Barclays returns to reopen Sonia as euros await Bawag
Barclays reopened the sterling market with its first covered bond in three-and-a-half years today (Monday), a £500m FRN that attracted over £2.5bn of demand. Euro benchmark issuance is set to resume tomorrow with Bawag PSK, after subdued sub-benchmark-only supply today.
Barclays Bank’s mandate was announced yesterday (Tuesday), and this morning leads ABN Amro, Barclays, Commerzbank, Danske, ING, Lloyds, RBC, Santander, Standard Chartered and TD opened books for the £500m (€573m) no-grow five year floating rate note, expected ratings triple-A, with initial guidance of the Sonia plus 75bp area.
After around an hour and a quarter, they reported books above £2bn, and after a little over two-and-a-half hours, they revised guidance to plus 68bp+/-3bp, will price in range, on the back of books above £2.9bn, including £105m of joint lead manager interest. The deal was ultimately priced at Sonia plus 65bp with demand above £2.6bn, and the final book was put at around £2.5bn, including £105m of JLM interest.
The new issue is Barclays’ first covered bond issue since May 2019.
Euro benchmark issuance paused today, after five deals for €5.3bn in the first two days of the week, but sub-benchmark supply continued.
Møre Boligkreditt entered the market this morning with a €250m no-grow green covered bond after a mandate announcement yesterday.
Leads LBBW, Nordea and Swedbank opened books with guidance of the mid-swaps plus 25bp area for the five year Norwegian deal, expected rating Aaa, and after around two-and-a-half hours set the spread at 25bp on the back of books above €250m, including €20m of JLM interest, with the final book reaching €315m.

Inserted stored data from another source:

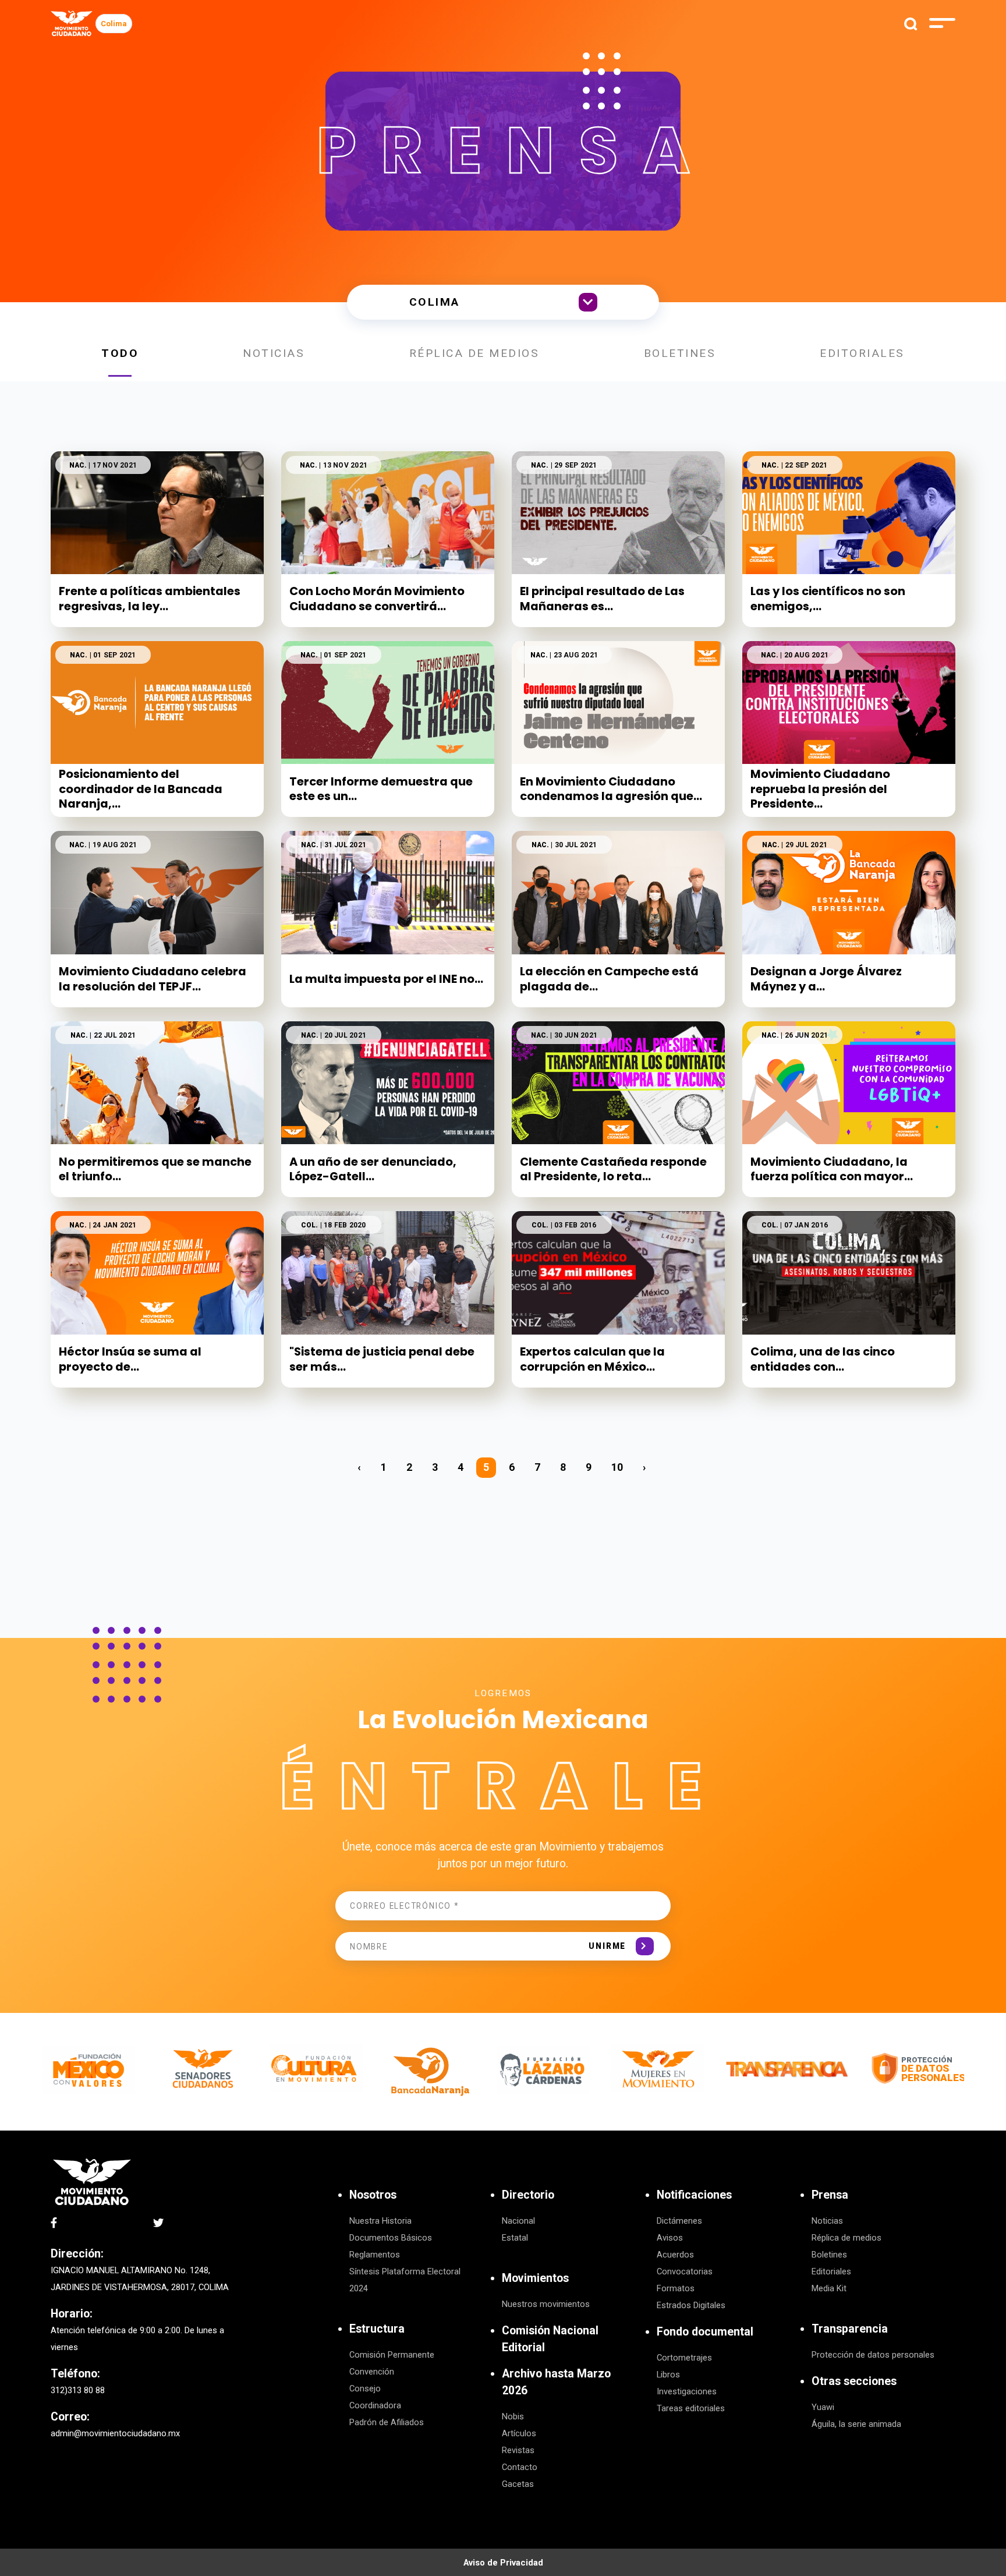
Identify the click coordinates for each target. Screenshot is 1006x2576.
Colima (114, 23)
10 (617, 1467)
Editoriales (862, 353)
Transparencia (850, 2329)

A syndicate banker at one of the leads said demand for sub-benchmarks was softer today, resulting in insufficient momentum for the price to be tightened, and oversubscription only occurring once the spread was set. He put the new issue premium at 12bp-13bp.
“But the quality of the book was really nice,” he added, “with treasuries, some central banks and others.”
The lead banker suggested the subdued demand was the result of investors becoming increasingly cautious with respect to duration.
“It feels like five years is maybe going out of focus for a portion of accounts who even two weeks ago were happy to take it,” he said. “It is now something up to three-and-a-half or four years, perhaps three-and-a-half maximum for non-Eurozone names, so the shorter the better argument is still very valid and perhaps the strongest one.”
Sparkasse Hannover was able to tighten the pricing on a €250m no-grow four year mortgage Pfandbrief, also announced yesterday, by 2bp, from 8bp to 6bp, with a final book of €350m good at re-offer. DekaBank, Helaba and NordLB were leads.
Benchmark supply is set to resume tomorrow (Thursday), with a Bawag PSK four-and-a-half year mandate having been announced today. BayernLB, Commerzbank, DZ, Erste, LBBW and UBS are leads.
The Austrian’s January 2027s were seen at 8bp, mid, and its January 2028s at 9.5bp, according to pre-announcement comparables circulated by the leads.
Finland’s Oma Savings Bank is planning to increase its €350m December 2026 issue up to benchmark size, with a tap of up to €250m, as flagged when the deal was initially launched in May. Danske, Erste and LBBW have the mandate.
The outstanding paper was quoted at plus 9bp, mid, according to pre-announcement comparables circulated by the leads. The Mortgage Society of Finland yesterday issued a €300m five year at plus 23bp, while an Sp Mortgage Bank €750m five year was issued on 24 October at 20bp and last seen at 19bp.